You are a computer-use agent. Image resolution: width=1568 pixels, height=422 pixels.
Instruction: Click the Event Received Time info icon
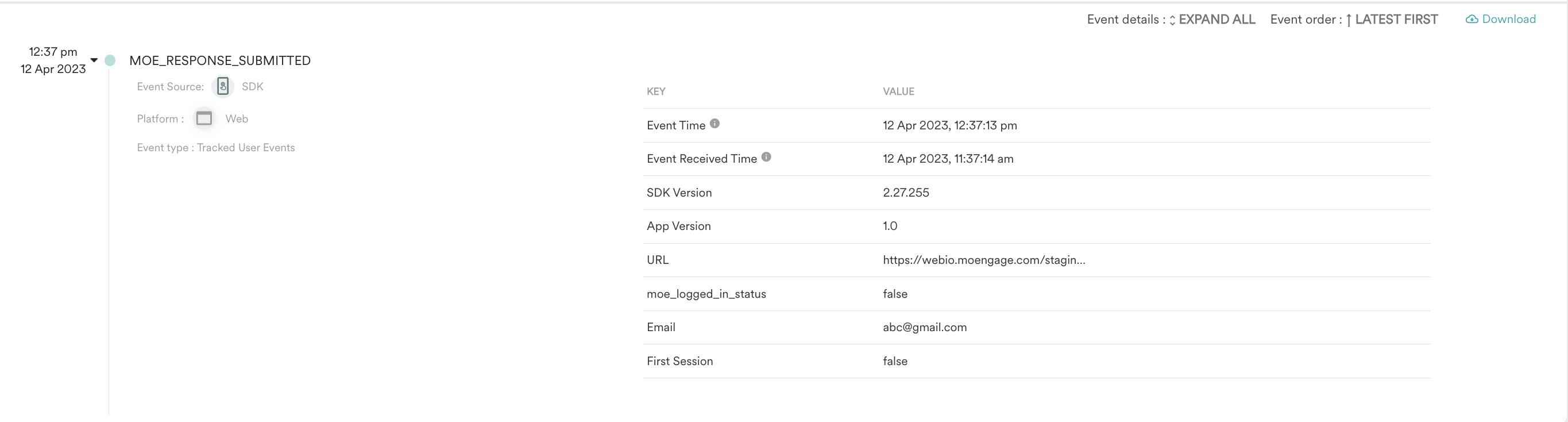point(766,157)
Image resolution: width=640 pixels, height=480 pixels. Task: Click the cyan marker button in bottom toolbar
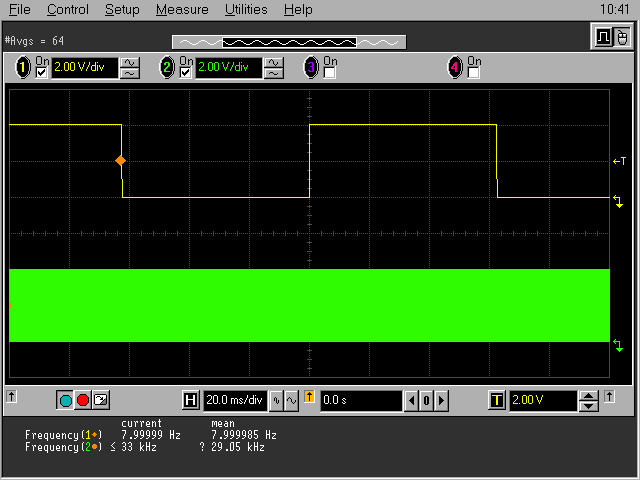click(66, 400)
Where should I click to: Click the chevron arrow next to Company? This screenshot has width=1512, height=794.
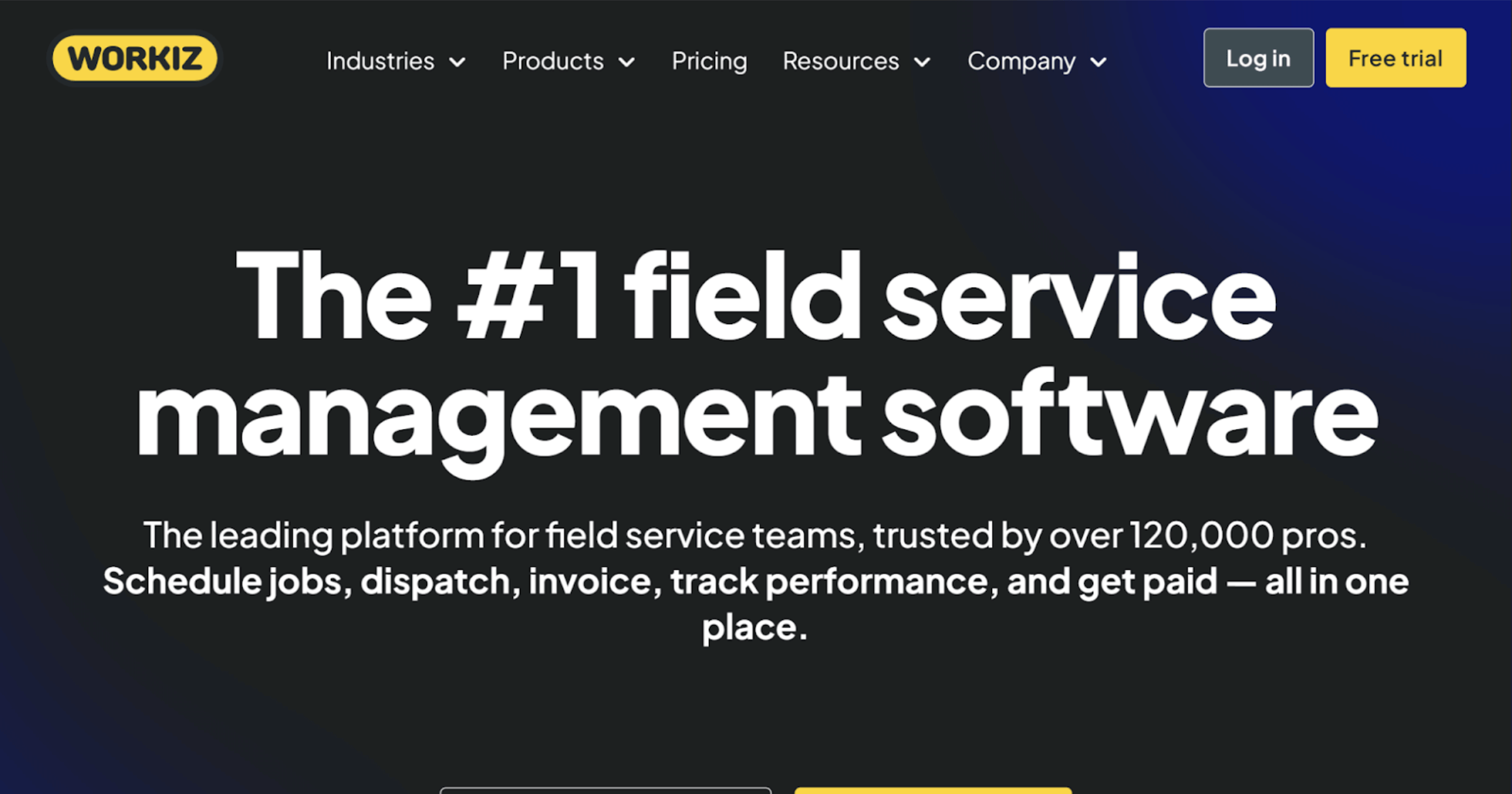click(1098, 62)
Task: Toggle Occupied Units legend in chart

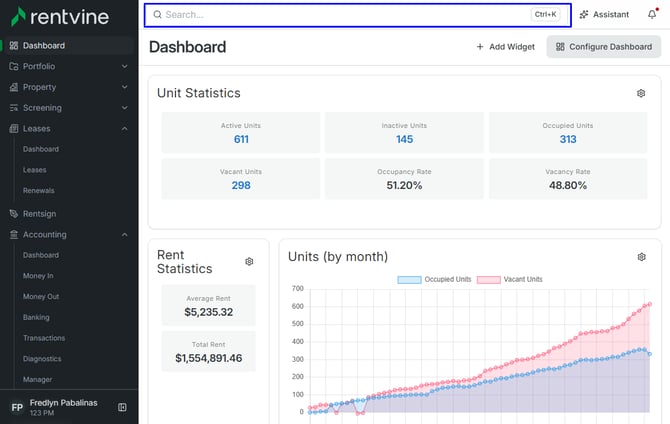Action: pos(434,280)
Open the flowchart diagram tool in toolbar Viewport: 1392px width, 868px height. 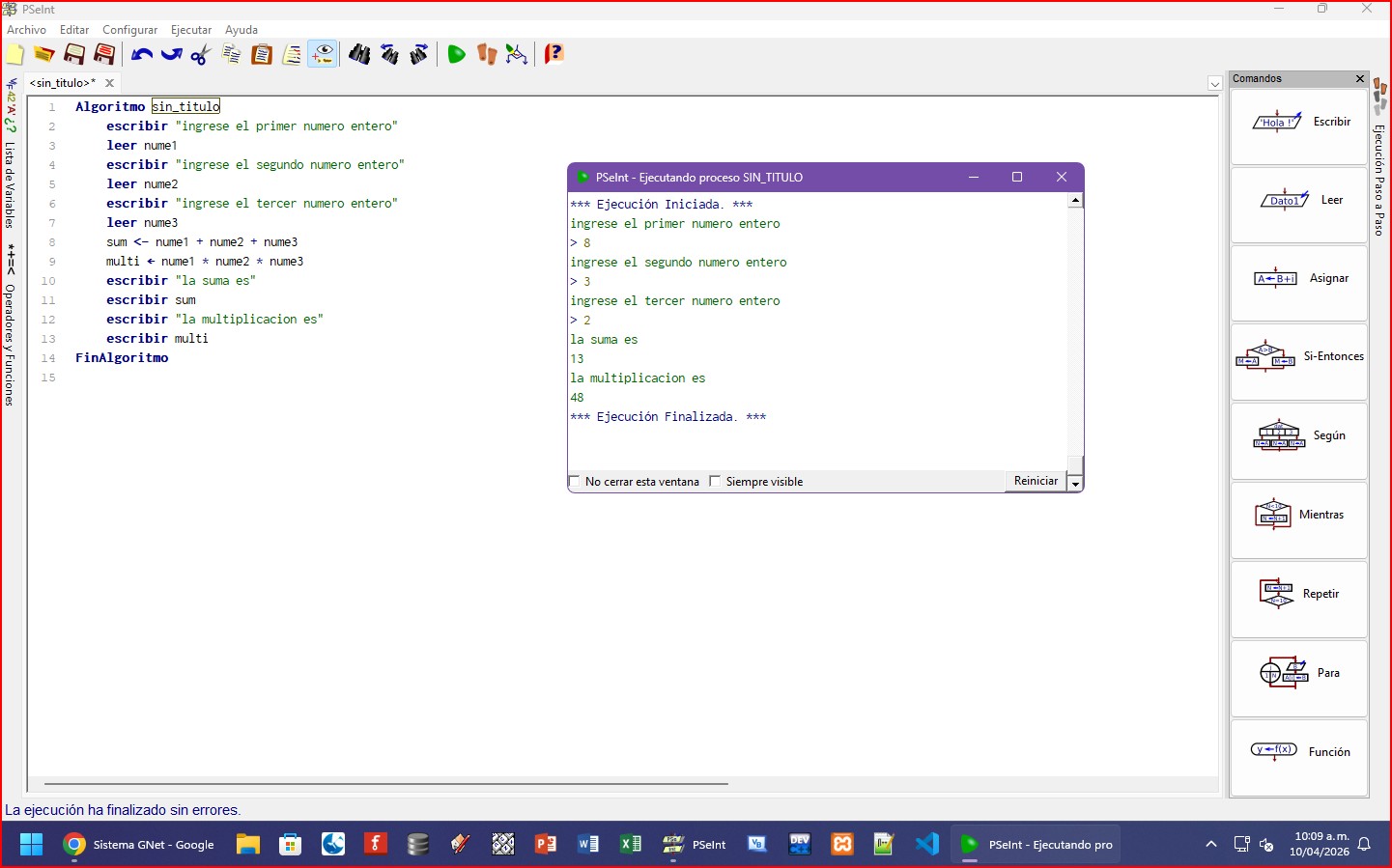(x=517, y=55)
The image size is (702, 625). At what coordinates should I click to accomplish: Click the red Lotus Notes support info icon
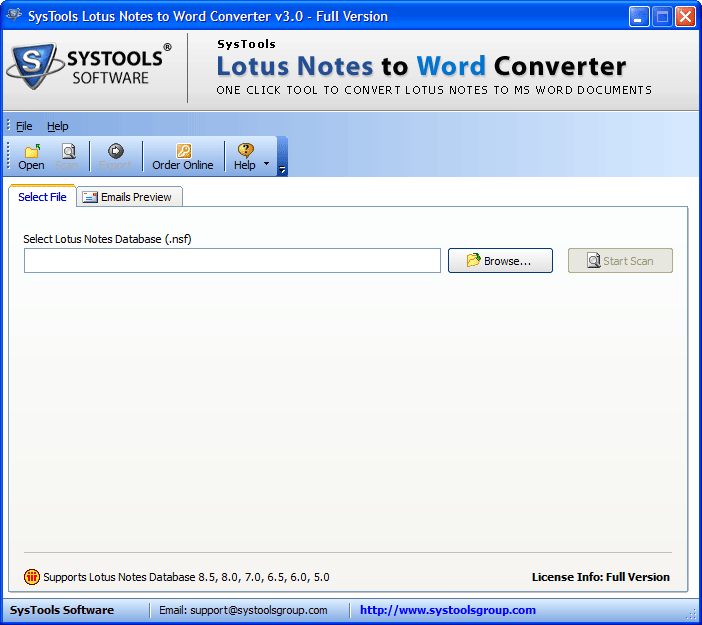[x=32, y=577]
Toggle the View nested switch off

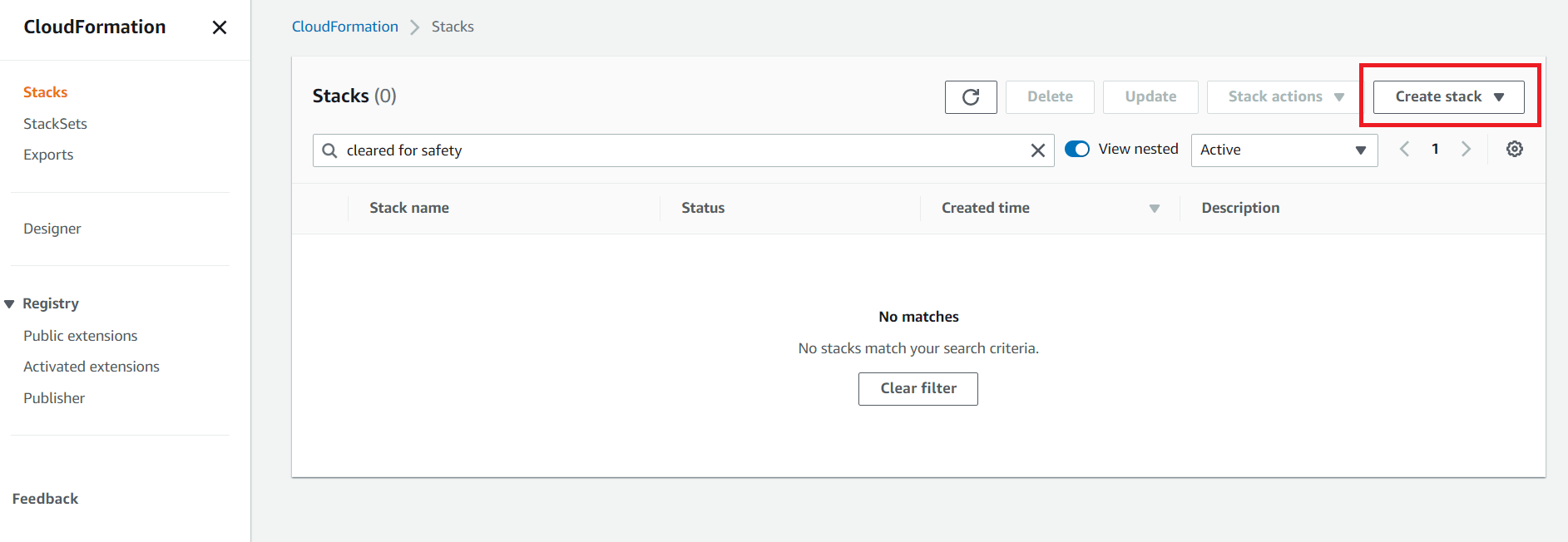pyautogui.click(x=1077, y=150)
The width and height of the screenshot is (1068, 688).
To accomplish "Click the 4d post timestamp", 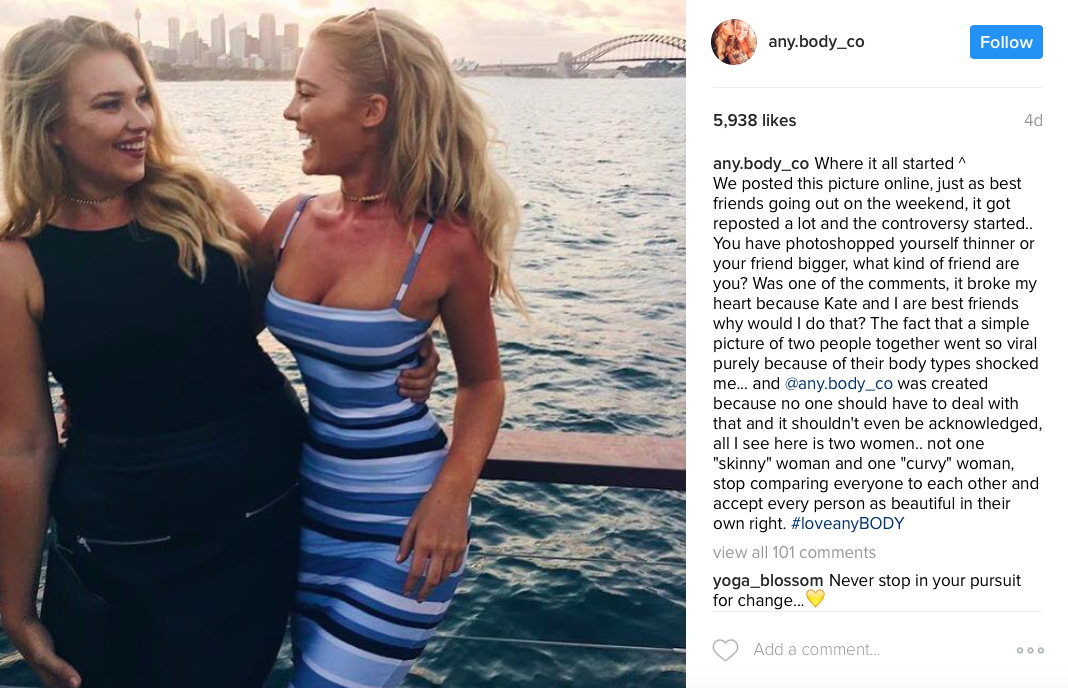I will click(x=1033, y=121).
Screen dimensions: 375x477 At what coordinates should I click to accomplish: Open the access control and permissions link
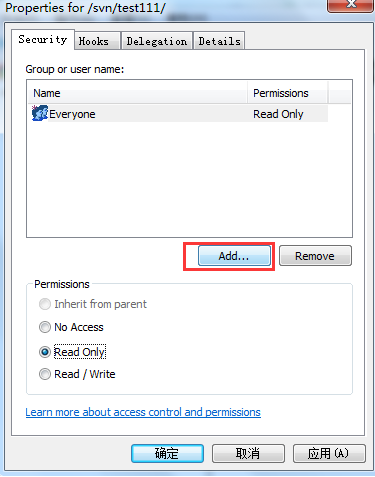143,412
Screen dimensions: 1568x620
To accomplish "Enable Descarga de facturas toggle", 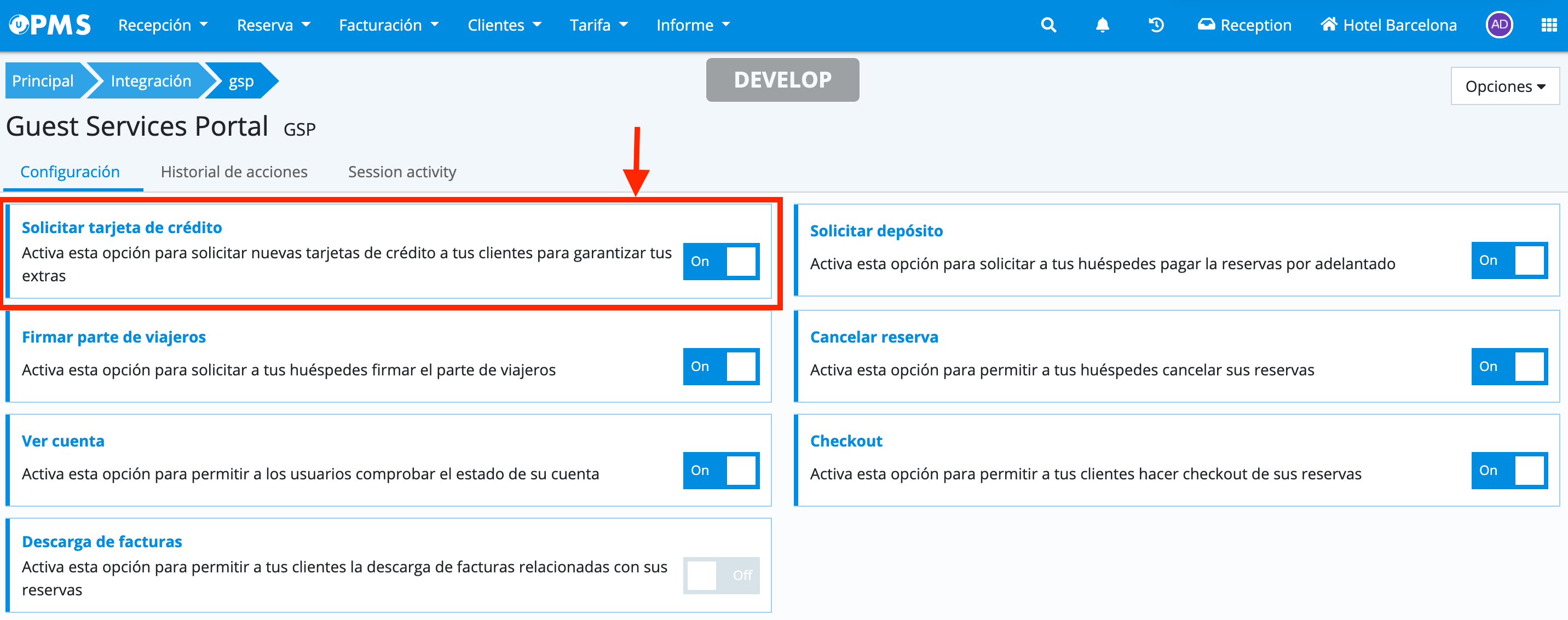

___

What the task requires - Can you add 97 to every coordinate in the answers and write out again each line of the listing, from its start up to and including the line with "point(766,157)", with everything else on those lines unchanged and the pictures left out?

Exercise response -
You are a computer-use agent. Image resolution: width=1568 pixels, height=422 pixels.
Instruction: Click the Event Received Time info icon
point(863,254)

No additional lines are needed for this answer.